Saved data entries:
══════════

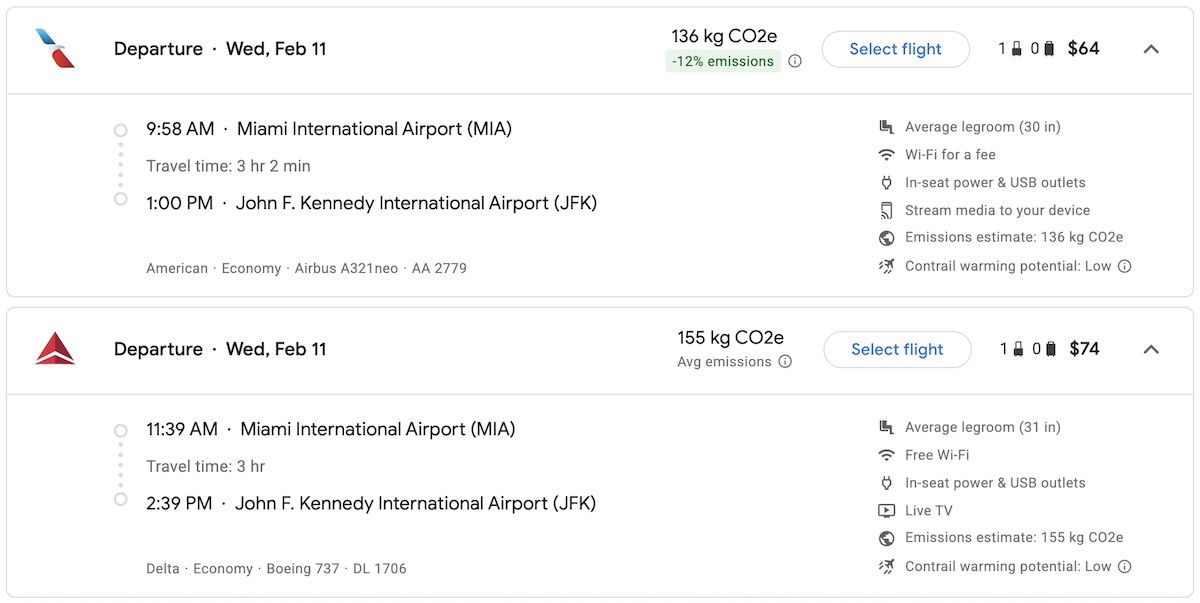Click legroom seat icon for Delta flight

pos(886,427)
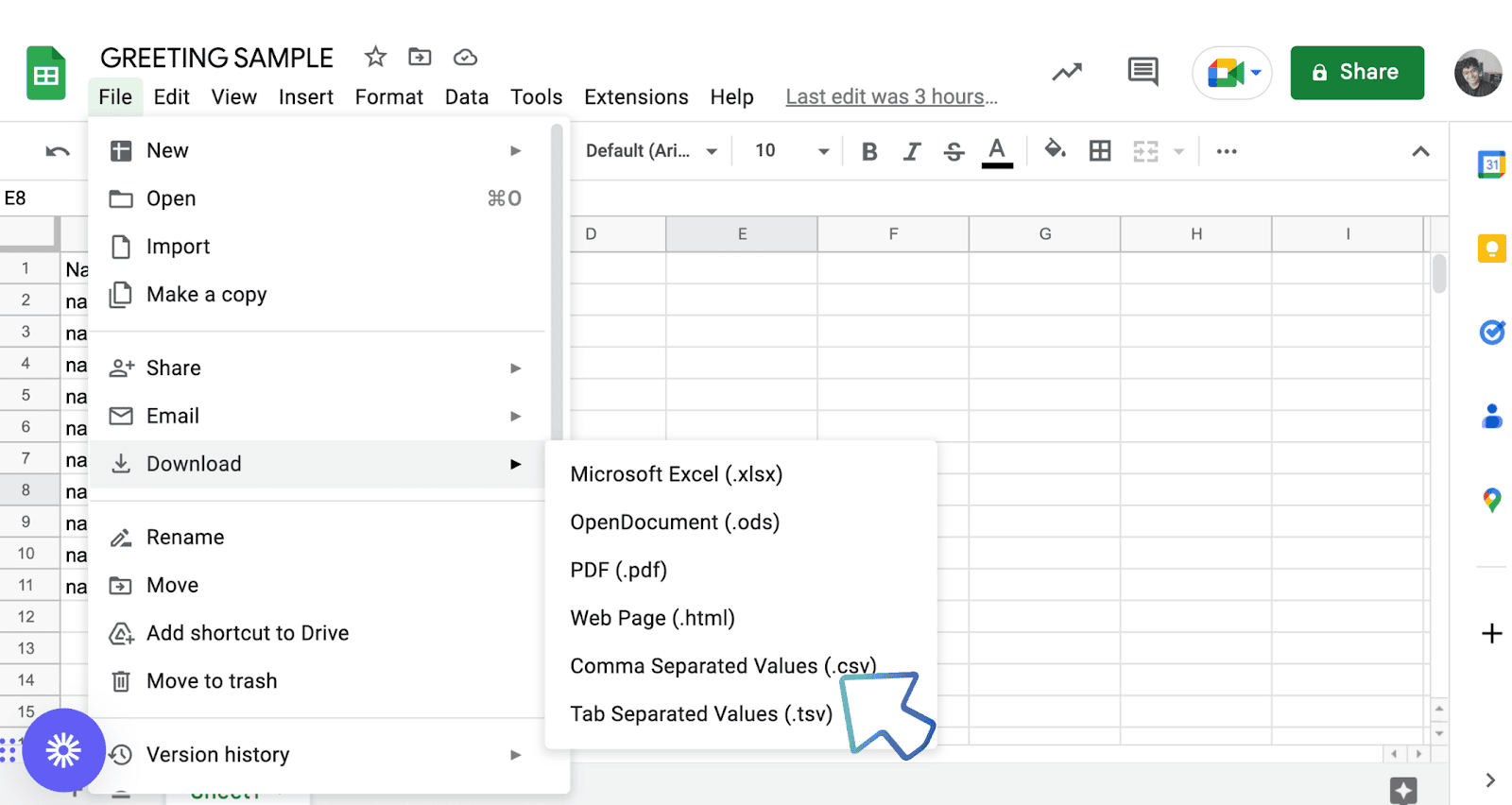Collapse the toolbar with the up chevron
Image resolution: width=1512 pixels, height=805 pixels.
(1420, 151)
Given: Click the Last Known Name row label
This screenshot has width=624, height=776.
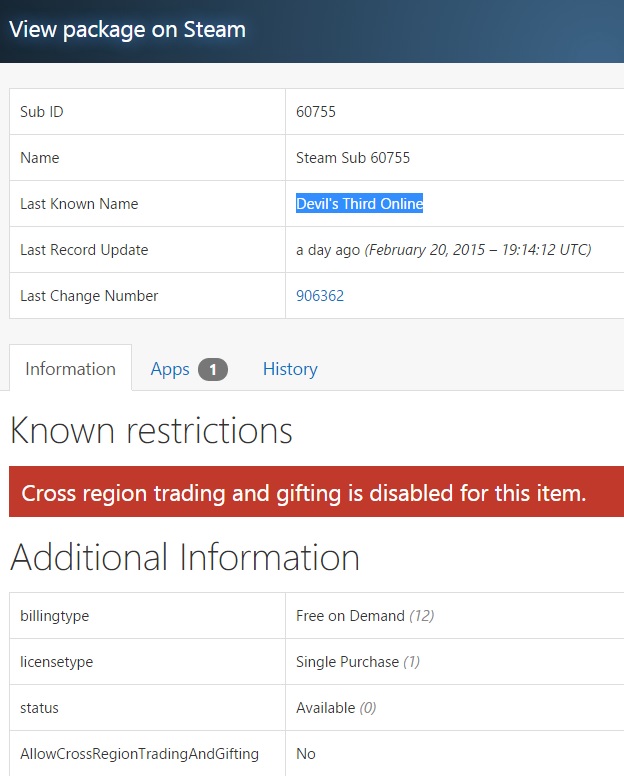Looking at the screenshot, I should 79,204.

══════════

Instructions to follow
Starting with the line that holds "Given: Click the Last Known Name row label", return each line exactly through the final line of the entries above; pictures are not part of the output.

Task result
Given: Click the Last Known Name row label
This screenshot has width=624, height=776.
Looking at the screenshot, I should 79,204.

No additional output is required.